Raw data:
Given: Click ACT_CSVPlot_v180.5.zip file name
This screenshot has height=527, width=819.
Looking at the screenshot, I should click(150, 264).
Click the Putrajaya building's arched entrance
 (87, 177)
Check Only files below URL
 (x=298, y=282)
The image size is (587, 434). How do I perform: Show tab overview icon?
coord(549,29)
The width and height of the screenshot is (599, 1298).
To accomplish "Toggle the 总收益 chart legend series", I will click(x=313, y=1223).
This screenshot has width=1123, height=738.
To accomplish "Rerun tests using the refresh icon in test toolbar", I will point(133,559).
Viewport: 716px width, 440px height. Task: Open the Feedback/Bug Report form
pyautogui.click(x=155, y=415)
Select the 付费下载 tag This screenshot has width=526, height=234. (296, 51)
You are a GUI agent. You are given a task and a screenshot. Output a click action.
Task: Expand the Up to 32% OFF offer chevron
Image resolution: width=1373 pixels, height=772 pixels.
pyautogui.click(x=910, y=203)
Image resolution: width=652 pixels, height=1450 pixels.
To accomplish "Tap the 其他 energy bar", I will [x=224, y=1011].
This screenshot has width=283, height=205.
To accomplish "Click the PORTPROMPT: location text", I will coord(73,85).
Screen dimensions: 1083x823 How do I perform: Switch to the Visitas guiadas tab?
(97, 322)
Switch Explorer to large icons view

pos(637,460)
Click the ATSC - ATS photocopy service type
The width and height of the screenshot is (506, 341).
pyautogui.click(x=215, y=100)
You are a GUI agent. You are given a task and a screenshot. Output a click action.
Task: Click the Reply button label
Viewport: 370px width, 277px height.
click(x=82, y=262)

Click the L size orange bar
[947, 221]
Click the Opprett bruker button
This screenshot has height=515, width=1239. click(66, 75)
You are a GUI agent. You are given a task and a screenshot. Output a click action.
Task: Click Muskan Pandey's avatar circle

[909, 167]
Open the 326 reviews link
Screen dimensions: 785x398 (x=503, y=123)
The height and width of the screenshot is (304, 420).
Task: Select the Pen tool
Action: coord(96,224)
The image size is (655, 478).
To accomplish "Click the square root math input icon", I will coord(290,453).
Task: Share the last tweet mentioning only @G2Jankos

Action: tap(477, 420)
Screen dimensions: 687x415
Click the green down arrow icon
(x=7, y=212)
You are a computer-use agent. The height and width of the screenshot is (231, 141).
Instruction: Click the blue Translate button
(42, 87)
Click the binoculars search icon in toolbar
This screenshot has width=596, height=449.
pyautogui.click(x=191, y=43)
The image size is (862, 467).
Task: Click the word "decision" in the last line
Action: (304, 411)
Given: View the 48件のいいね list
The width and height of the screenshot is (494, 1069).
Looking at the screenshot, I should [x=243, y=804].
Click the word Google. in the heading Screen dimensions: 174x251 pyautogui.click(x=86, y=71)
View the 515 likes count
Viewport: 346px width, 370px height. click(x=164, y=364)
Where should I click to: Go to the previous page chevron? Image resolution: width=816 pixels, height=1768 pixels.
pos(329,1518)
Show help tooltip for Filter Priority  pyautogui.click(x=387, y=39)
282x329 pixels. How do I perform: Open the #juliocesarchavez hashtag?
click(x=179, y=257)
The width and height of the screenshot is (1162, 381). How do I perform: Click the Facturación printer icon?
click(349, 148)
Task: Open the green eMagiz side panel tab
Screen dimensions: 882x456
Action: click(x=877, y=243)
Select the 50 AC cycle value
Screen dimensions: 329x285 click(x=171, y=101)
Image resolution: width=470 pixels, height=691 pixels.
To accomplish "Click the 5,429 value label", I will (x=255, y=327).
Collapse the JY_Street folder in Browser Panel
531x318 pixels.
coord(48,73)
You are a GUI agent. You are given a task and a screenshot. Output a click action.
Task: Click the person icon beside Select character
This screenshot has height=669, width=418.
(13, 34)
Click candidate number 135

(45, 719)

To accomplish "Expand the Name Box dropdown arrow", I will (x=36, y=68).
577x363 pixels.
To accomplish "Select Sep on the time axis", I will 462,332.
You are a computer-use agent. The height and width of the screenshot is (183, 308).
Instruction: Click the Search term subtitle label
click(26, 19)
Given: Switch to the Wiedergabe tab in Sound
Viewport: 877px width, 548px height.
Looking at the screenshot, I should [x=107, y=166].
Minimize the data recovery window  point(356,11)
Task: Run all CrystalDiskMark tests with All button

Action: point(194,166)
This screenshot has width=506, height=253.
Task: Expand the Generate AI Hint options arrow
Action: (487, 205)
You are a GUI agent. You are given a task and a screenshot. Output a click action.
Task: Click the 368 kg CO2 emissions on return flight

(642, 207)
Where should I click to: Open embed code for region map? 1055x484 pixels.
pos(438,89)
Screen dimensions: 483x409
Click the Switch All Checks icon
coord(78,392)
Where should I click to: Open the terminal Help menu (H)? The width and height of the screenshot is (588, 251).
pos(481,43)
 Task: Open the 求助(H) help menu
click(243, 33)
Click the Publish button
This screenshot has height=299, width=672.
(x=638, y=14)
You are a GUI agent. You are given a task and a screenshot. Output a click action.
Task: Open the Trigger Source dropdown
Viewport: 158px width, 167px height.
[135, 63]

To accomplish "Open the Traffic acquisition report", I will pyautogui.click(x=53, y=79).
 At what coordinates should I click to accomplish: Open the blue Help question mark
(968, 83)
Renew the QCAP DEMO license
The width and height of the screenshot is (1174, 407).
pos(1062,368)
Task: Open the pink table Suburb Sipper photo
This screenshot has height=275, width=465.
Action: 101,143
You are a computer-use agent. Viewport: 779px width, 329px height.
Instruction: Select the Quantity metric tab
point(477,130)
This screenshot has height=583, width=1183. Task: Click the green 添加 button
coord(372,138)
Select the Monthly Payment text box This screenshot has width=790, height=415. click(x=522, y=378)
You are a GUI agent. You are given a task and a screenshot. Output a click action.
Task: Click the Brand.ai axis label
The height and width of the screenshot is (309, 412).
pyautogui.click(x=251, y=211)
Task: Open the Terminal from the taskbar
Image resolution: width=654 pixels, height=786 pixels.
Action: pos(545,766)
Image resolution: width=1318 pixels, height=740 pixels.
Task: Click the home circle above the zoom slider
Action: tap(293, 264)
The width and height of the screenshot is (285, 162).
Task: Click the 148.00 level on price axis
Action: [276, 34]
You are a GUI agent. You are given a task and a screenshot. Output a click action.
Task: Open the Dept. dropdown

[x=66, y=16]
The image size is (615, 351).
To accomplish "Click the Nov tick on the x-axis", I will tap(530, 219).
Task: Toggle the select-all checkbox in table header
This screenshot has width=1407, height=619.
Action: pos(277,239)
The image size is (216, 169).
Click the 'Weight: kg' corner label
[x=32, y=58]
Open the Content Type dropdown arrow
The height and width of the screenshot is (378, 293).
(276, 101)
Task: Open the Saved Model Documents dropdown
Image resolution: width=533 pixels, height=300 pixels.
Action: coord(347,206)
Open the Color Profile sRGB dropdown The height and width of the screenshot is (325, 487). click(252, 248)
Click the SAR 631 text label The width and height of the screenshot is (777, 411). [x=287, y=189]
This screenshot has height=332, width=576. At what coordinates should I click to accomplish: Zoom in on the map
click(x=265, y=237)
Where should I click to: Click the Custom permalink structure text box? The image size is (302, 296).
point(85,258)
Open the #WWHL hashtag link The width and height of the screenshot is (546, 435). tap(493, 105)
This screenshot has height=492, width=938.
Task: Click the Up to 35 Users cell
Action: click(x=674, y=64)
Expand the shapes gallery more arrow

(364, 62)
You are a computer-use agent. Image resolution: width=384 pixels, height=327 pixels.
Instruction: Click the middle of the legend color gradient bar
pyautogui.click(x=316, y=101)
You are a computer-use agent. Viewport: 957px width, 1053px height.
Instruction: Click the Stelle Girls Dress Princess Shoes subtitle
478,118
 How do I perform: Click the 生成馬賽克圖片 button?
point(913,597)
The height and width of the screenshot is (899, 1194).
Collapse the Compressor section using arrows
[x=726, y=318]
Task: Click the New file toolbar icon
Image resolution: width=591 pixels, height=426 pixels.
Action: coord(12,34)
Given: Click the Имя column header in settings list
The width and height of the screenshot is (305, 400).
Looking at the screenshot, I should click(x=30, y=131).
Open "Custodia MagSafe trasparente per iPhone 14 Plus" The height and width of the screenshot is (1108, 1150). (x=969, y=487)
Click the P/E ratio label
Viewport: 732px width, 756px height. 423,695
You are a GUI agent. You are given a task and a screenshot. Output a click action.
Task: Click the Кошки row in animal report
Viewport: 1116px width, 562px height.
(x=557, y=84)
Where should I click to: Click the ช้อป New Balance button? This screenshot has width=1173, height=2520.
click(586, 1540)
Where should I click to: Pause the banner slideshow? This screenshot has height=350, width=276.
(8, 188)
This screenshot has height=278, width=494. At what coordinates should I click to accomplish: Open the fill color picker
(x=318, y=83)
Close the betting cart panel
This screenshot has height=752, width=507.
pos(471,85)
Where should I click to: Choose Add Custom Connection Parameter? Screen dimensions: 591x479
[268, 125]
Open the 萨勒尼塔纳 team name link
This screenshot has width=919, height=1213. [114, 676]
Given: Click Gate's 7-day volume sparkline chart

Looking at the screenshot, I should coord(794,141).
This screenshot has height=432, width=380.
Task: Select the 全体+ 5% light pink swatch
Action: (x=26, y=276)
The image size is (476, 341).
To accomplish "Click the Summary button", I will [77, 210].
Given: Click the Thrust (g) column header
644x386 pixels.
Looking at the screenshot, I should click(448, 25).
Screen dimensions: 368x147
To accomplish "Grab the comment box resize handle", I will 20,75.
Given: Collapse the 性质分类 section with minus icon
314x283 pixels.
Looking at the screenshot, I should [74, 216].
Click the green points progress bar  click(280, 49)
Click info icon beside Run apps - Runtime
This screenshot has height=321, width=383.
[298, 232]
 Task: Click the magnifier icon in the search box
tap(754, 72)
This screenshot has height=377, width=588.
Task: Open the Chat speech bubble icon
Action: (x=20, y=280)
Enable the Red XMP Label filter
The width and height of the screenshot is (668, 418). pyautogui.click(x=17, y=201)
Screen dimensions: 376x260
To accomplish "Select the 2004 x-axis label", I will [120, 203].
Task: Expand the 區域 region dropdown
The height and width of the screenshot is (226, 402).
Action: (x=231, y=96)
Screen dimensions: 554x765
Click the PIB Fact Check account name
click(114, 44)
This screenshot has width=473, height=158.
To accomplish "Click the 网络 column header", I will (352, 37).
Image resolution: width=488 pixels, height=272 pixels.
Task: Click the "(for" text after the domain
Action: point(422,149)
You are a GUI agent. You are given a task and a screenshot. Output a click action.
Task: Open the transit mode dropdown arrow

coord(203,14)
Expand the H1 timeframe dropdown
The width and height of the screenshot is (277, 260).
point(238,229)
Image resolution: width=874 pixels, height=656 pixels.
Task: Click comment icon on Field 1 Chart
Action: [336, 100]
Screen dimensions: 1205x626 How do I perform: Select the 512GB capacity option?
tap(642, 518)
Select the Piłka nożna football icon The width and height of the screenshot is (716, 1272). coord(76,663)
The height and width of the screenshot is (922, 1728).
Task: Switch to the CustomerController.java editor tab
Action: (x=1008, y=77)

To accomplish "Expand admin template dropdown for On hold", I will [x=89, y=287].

Exercise description:
Within the material above, copy exactly the lines from the line that holds "At what coordinates should I click to accomplish: Open the blue" up to and including the line that holds "Task: Toggle the".

Response below:
 At what coordinates should I click to accomplish: Open the blue Help question mark
(968, 83)
Renew the QCAP DEMO license
The width and height of the screenshot is (1174, 407).
pos(1062,368)
Task: Open the pink table Suburb Sipper photo
This screenshot has height=275, width=465.
Action: 101,143
You are a computer-use agent. Viewport: 779px width, 329px height.
Instruction: Select the Quantity metric tab
point(477,130)
This screenshot has height=583, width=1183. Task: Click the green 添加 button
coord(372,138)
Select the Monthly Payment text box This screenshot has width=790, height=415. click(x=522, y=378)
You are a GUI agent. You are given a task and a screenshot. Output a click action.
Task: Click the Brand.ai axis label
The height and width of the screenshot is (309, 412).
pyautogui.click(x=251, y=211)
Task: Open the Terminal from the taskbar
Image resolution: width=654 pixels, height=786 pixels.
Action: pos(545,766)
Image resolution: width=1318 pixels, height=740 pixels.
Task: Click the home circle above the zoom slider
Action: tap(293, 264)
The width and height of the screenshot is (285, 162).
Task: Click the 148.00 level on price axis
Action: [276, 34]
You are a GUI agent. You are given a task and a screenshot. Output a click action.
Task: Open the Dept. dropdown

[x=66, y=16]
The image size is (615, 351).
To accomplish "Click the Nov tick on the x-axis", I will tap(530, 219).
Task: Toggle the select-all checkbox in table header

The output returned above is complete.